In a bid to reduce the danger shown in the GameStop incident of 2021, in which ordinary investors incurred significant losses, Wall Street’s top regulator on Wednesday announced guidelines restricting the time-frame for stock trading.
In a step that would probably preclude cryptocurrency platforms from playing a crucial marketplace role, the US Securities and Exchange Commission (SEC) recently recommended modifying the regulations governing client assets held by investment managers.
The SEC decided to reduce the amount of “systemic risk” that was highlighted in early 2021 when the share price of consumer electronics retailer GameStop Corp. fell precipitously amid high market volatility, by shortening the period between when a securities order is placed and when a trade concludes. This decision was made on a 3-2 vote.
Six years after a previous SEC regulation decreased the time from three days to one business day, trade organisations have generally praised the commission’s plan to do the same.
In a comment submitted to the SEC, Cornell University Law Professor Birgitta Siegel stated that market participants’ eagerness to switch to the shorter settlement cycle “will help expedite the transition and overcome any obstacles,” such as pricey system updates and industry-wide changes to processes.
However, industry participants have complained that the SEC is moving too swiftly to compel compliance. The revised regulation becomes effective on May 28, 2024, which is later than the previously intended implementation date of March 31, 2024 but sooner than they would want.
Hester Peirce and Mark Uyeda, both Republican commissioners, voted against the change due to the short transition time.

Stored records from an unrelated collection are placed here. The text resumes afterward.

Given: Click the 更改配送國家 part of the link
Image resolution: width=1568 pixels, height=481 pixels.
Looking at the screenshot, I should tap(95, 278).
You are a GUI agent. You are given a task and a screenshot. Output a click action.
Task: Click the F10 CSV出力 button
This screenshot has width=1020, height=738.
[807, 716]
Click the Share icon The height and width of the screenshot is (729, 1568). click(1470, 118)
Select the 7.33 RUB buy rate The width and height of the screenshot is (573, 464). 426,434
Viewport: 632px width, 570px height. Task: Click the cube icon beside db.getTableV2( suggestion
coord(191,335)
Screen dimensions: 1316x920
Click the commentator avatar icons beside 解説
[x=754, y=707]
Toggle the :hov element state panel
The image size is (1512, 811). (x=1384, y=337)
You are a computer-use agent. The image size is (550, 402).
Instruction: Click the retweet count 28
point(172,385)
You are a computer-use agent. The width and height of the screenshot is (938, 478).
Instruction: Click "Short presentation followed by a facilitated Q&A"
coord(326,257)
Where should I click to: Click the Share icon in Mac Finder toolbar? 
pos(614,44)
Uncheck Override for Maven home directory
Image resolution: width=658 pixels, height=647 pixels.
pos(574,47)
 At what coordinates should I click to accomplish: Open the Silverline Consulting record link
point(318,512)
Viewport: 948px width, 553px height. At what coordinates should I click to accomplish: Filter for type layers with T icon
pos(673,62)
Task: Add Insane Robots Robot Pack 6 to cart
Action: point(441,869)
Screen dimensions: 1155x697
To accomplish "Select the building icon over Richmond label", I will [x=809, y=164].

The SEC staff said in a report on the circumstances surrounding the early 2021 GameStop deals that the chance of a buyer or seller defaulting—by refusing to make a payment or turn over shares sold—increased the longer a sale remained unresolved.
Trading platforms are often required by clearing houses to make large margin deposits to mitigate such risks, which may result in costs that soar during times of market stress and volatility.
GameStop’s stock price plummeted after its prior volatility prompted trading platform providers like Robinhood Markets Inc. to issue multibillion-dollar margin calls. In response, Robinhood and other companies prohibited consumers from purchasing the stock.
According to the SEC, a shorter settlement cycle should result in fewer defaults, which will assist reduce margin deposit costs and lessen the likelihood that such an event would occur again.
SEC TARGETS ‘CUSTODIANS’ OF CRYPTO
The commission suggested new guidelines for investment advisors, who may only keep custody of client money or securities provided they adhere to safety standards. The proposal was approved 4-1.
The SEC’s proposed draught would apply these guidelines to all client assets, including digital currency.
Assets belonging to investors must be kept by advisers with a company recognised to be a “qualified custodian.” Reuters has previously reported that SEC enforcement personnel have begun questioning registered investment advisers about whether they are adhering to the current standards when it comes to customers’ digital assets.
By establishing independent audits and guaranteeing that client assets are maintained in accounts to safeguard them in the case of bankruptcy, the plan would stop many cryptocurrency platforms from acting as these custodians.
Also read: Elon Musk claims that he will find a new CEO for Twitter by the end of 2023
Working with crypto businesses would become more challenging for hedge funds and private equity companies investing in digital assets on behalf of customers.
“Don’t be misled. Investment advisors cannot depend on crypto platforms as competent custodians given how they often operate, “In a statement, SEC head Gary Gensler discussed the idea.